Debunking the official myths about HDB flats (Part 1): Singaporeans are ‘owners’ of their HDB flats
Posted by temasektimes on June 25, 2013
MYTH #1: Singaporeans owns their HDB flats.
TRUTH: Singaporeans are merely renting these 99-year leasehold properties from HDB at exorbitant prices.
The Housing Development Board was set up in 1960 during a time when large numbers of people are living in squatter settlements and slums around the city centers.
Under the then indefatigable Minister for National Development Mr Lim Kim San, HDB began the task of solving Singapore’s housing crisis and resettling the squatters.
It built 21,000 flats in less than three years. By 1965 it had built 54,000 flats, exceeding the 50,000 target of its First Five-Year Building Programme.
Today, about 84 percent of Singaporeans live in HDB flats compared with only nine percent in 1960 when HDB was first established.

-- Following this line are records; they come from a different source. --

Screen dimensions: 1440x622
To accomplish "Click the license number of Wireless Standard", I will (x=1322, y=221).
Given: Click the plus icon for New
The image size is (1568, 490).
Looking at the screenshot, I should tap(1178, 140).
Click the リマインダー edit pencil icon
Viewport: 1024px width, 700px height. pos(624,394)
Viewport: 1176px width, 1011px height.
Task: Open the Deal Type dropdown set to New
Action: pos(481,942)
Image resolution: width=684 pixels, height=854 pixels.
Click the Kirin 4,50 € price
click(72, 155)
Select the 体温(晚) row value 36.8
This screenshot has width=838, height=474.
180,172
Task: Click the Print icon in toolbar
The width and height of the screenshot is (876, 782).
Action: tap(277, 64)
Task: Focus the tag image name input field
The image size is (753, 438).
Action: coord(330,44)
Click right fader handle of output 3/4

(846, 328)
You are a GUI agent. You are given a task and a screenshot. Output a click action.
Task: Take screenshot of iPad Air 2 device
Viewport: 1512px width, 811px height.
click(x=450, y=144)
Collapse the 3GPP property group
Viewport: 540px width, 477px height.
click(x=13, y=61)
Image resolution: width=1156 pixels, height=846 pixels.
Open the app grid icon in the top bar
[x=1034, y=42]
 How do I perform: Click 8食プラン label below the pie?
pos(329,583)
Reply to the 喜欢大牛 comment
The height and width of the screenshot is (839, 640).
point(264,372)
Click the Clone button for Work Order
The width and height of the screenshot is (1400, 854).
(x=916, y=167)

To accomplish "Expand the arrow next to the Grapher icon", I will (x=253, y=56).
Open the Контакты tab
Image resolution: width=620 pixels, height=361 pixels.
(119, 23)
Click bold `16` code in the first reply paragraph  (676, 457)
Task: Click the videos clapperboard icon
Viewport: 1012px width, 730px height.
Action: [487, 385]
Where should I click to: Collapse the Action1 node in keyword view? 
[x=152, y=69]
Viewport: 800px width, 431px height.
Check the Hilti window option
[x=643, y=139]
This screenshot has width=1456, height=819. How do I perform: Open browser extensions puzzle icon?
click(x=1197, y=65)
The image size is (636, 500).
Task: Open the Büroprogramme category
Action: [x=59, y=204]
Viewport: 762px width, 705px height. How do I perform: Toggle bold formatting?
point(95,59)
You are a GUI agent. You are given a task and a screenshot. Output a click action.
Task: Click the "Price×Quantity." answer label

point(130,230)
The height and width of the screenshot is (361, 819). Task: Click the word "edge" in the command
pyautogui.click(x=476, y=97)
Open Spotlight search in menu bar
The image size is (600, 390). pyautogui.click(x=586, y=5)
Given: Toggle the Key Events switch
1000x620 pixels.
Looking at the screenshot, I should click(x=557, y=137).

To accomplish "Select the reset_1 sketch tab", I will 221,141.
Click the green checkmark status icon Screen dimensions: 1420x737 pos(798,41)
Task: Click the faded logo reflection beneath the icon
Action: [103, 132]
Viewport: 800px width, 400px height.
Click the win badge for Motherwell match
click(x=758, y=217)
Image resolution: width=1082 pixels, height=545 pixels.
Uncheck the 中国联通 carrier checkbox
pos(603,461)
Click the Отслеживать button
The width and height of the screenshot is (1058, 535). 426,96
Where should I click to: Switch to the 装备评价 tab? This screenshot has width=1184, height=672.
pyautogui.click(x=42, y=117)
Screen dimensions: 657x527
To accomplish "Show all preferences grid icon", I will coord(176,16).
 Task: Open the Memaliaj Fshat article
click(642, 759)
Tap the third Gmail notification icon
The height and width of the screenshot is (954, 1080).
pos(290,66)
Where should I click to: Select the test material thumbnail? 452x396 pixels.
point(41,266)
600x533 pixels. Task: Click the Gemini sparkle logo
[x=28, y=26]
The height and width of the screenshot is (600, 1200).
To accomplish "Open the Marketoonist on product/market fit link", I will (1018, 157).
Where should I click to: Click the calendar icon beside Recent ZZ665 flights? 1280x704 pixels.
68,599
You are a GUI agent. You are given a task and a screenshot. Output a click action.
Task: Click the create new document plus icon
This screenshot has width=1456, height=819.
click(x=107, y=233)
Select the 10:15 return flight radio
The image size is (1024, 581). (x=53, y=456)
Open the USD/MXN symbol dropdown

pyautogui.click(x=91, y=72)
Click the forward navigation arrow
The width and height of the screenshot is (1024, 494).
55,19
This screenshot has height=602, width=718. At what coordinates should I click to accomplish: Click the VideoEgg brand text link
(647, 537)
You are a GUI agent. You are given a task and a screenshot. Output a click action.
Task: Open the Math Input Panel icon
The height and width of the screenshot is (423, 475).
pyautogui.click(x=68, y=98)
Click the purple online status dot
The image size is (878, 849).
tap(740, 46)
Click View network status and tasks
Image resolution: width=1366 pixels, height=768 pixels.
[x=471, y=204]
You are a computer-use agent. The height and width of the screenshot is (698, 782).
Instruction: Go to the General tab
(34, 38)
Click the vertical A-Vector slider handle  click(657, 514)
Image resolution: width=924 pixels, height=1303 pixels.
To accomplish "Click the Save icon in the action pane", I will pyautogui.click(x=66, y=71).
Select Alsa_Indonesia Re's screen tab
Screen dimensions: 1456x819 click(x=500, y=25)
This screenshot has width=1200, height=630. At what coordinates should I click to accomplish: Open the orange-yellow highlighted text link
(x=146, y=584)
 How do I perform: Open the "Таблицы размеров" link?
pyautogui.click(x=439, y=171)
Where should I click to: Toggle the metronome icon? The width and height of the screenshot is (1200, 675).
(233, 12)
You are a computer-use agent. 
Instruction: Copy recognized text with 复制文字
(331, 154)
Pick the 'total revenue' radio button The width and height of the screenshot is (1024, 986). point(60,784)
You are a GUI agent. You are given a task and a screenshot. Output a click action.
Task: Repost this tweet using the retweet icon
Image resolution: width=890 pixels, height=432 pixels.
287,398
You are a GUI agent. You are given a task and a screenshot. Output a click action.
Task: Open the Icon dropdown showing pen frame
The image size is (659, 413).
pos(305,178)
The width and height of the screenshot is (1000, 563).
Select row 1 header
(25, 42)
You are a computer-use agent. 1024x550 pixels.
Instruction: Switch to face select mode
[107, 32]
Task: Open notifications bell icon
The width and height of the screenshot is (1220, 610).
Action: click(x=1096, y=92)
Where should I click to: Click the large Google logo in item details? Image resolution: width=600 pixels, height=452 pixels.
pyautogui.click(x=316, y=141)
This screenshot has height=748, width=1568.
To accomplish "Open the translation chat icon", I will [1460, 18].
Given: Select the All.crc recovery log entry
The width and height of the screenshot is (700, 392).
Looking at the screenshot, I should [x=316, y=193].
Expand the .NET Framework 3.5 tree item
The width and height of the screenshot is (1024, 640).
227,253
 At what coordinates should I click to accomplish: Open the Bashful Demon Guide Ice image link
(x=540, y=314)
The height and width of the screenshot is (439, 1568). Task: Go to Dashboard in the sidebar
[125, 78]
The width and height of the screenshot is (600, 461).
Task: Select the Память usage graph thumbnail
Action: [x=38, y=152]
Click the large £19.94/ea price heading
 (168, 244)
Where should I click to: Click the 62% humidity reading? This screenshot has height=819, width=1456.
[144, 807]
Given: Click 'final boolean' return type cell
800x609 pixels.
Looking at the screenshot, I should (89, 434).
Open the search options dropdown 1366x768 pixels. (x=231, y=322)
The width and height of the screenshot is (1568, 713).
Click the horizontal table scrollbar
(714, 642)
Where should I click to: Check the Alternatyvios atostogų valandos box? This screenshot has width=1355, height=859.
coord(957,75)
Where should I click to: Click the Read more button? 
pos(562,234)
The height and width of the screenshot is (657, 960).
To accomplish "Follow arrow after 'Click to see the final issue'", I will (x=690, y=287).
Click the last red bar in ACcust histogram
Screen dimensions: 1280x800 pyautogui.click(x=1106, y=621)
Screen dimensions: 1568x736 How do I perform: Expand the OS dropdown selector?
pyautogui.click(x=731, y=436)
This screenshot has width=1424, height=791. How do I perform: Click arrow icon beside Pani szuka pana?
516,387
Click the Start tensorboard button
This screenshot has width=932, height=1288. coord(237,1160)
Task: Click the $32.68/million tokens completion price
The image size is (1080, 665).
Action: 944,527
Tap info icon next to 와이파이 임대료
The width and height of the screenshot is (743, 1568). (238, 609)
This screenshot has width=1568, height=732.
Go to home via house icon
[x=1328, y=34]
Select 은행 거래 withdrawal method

The ruling party has always prided itself for building homes to house the majority of the population. HDB has become its crowning achievement and the mainstream media never fails to attribute Singapore’s high home “ownership” to the PAP during every elections.
While it is true that most Singaporeans have a roof over their heads, whether they actually own the flats they live in is debatable.
There are three categories of properties in Singapore: freehold, 999 year and 99 year leasehold properties.
Technically speaking, only those living in freehold properties can claim to own them since they are permitted to bequeath the estates to their descendents forever.
All HDB flats are 99-year old leasehold properties which means that the government can reclaim them after a period of 99 years. When Singaporeans purchase HDB flats, they sign a Tenancy/Lease Agreement with HDB and the usual Sales and Purchase Agreement for private properties. (thanks to reader Ang Kong Kia)
In a sense, HDB dwellers are only “leasing” their flats from HDB for 99 years, they do not strictly own them though the misconception has been perpetuated for years by the ruling party and the state-controlled media.
Addendum contributed by reader Papsmearer:
[Basically, when you borrow money from the bank to buy your 99 year leasehold HDB flat, you are in effect borrowing money to pre-pay your lease (you can call it rent too) for 99 years.
Normally, when you rent from a landlord, you might be required to sign a 1 year lease agreement which stipulates among other things, the monthly rent. At the end of the 1 year, the landlord may not decide to renew your least. In the case of a HDB flat, by prepaying your lease for 99 years, you avoid the uncertainty of the normal lease.
Secondly, people claim that they own the flat because they make a profit when they sell it. What they are actually selling is their interest in the pre-paid lease, not the actual flat themselves, because they don’t own it. They are selling the right to live in that unit, and basically, assigning their rights as tenants to another individual for a fixed price.]
Furthermore, there are some restrictions placed on the sale of HDB flats: e.g. one must live in it for a period of 5 years before they can be sold; the ethnic quota must be maintained in the process, previous HDB subsidies will have to be returned and a hefty resale levy is slapped on the seller which can be as high as $50,000.
If Singaporeans are really owners of their HDB flats, then they should be allowed to sell them to anybody at any time like in the private property market without being subject to these restrictions imposed by HDB.
Besides, most of them have to take up a bank loan to finance the purchase of the flats. In the event that they are unable to service the loan, the bank will repossess the flats.
The reality is, Singaporeans do not own their HDB flats. They are merely renting it from HDB for a maximum period of 99 years and paying a pretty high monthly “rental” at that.
When old flats are demolished by HDB for redevelopment, its inhabitants are not paid at prevailing en bloc rates. Instead, they are given discounts for new flats built to replace them.
The remarkable success of HDB in transforming the landscape of Singapore lies in the small size of the island and population. Given that almost all land is owned by the government, HDB has no difficulties in acquiring land, much of which is undeveloped to build new towns.
Post-independence Singapore has a small population which makes it easier for the government to relocate them to the newly built HDB flats. The feat will almost be impossible to replicate in an already densely populated city like Hong Kong or in a larger country like Malaysia.
The government deserves credit for ensuring that the majority of the population has a roof over their heads, but to claim that Singapore has one of the highest home ownership in the world when its citizens are merely renting leasehold properties at exorbitant prices from HDB is stretching one’s imagination to the limits.
It is time for Singaporeans now and the future to realize the truth – that they do not own the HDB flats they live in and they belong ultimately to the government which retains the right to acquire and demolish them anytime they wish.